**DA SVOLGERE**.
A - Puoi restituire, copiato alla lettera, il passo del testo sul Purgatorio compreso tra "Le anime non" e "corpo non morirà.", estremi inclusi?
B - Puoi riscrivere come lista numerata, tralasciando le righe vuote, le righe dell'elenco che vanno da quella contenente "You are a computer-use agent. This" fino alla fine dell'elenco, estremi inclusi?

25. Io vedo ancora quelle anime, immerse nelle pene del Purgatorio, ricevere due effetti dell'azione divina. Il primo è che esse soffrono quelle sofferenze, convinte che Dio abbia compiuto un grande gesto di misericordia rispetto a quello che meritavano e rendendosi conto della sua maestà. Infatti se la bontà non mitigasse con la misericordia la giustizia, che si soddisfa con il sangue di Gesù Cristo, anche un solo peccato meriterebbe una pena eterna corrispondente a mille Inferni. Nel vedere invece la grande misericordia loro concessa, esse accettano volentieri la pena ricevuta e non la diminuirebbero di un solo carato, sapendo di meritarla giustamente secondo la perfetta disposizione divina; e non si lamentano di Dio, essendo la loro volontà come se vivessero già la vita eterna.
Il secondo effetto è che sentono una certa gioia nel vedere la divina disposizione con la quale Dio opera con l'amore e la misericordia verso le anime. Dio imprime nella loro mente queste due visioni in un solo istante, di modo che, essendo esse in grazia le comprendono in maniera autentica secondo la loro capacità personale. Così non viene mai a mancare la gioia che ne deriva e che, anzi, cresce avvicinandosi sempre di più a Dio.
Le anime non vedono queste cose dentro se stesse né per merito loro, ma le vedono in Dio, al quale rivolgono maggiore attenzione  piuttosto che alle pene che patiscono, poiché lo ritengono più importante.
Questo perché la visione di Dio per quanto possa essere limitata, supera ogni pena e gioia che l'uomo possa provare; ma anche se le supera, non toglie loro nemmeno una scintilla di pena o felicità.

26.Questo cammino di purificazione che vedo per le anime del Purgatorio lo sento alla stessa maniera interiormente, soprattutto da due anni, e ogni giorno lo vedo e lo sento più chiaramente. Sento infatti la mia anima stare nel corpo come in un Purgatorio, il quale diventa sempre più simile al vero Purgatorio, nella misura però in cui il corpo lo possa sopportare, affinché non perisca; tuttavia va sempre crescendo, finché il corpo non morirà.

**ELENCO FORNITO**.
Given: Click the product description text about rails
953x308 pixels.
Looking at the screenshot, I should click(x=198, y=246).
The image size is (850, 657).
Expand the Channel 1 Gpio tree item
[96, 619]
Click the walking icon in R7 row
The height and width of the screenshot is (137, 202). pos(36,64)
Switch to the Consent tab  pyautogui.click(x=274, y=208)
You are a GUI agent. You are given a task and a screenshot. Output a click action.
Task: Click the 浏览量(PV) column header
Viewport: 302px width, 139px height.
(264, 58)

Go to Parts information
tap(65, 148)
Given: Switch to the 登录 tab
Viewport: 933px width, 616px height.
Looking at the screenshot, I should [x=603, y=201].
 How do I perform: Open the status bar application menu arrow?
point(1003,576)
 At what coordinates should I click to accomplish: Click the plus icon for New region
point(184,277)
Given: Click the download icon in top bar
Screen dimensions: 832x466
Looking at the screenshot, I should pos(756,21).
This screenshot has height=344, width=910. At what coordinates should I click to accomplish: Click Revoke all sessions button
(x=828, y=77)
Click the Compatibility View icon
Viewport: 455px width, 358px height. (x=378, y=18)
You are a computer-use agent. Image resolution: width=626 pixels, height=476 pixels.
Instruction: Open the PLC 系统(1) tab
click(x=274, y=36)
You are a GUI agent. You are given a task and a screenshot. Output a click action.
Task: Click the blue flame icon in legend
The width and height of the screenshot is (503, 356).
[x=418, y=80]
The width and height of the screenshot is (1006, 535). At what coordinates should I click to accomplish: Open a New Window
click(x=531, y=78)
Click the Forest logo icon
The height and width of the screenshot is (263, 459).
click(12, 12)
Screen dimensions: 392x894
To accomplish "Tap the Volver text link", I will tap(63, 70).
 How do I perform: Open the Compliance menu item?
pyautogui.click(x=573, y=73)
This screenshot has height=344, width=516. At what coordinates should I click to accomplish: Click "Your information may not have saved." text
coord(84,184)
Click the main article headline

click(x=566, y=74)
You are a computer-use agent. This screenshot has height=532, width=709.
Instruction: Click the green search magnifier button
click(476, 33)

**RISPOSTE CORRETTE**.
A -
Le anime non vedono queste cose dentro se stesse né per merito loro, ma le vedono in Dio, al quale rivolgono maggiore attenzione  piuttosto che alle pene che patiscono, poiché lo ritengono più importante.
Questo perché la visione di Dio per quanto possa essere limitata, supera ogni pena e gioia che l'uomo possa provare; ma anche se le supera, non toglie loro nemmeno una scintilla di pena o felicità.

26.Questo cammino di purificazione che vedo per le anime del Purgatorio lo sento alla stessa maniera interiormente, soprattutto da due anni, e ogni giorno lo vedo e lo sento più chiaramente. Sento infatti la mia anima stare nel corpo come in un Purgatorio, il quale diventa sempre più simile al vero Purgatorio, nella misura però in cui il corpo lo possa sopportare, affinché non perisca; tuttavia va sempre crescendo, finché il corpo non morirà.

B -
1. You are a computer-use agent. This screenshot has height=532, width=709.
2. Instruction: Click the green search magnifier button
3. click(476, 33)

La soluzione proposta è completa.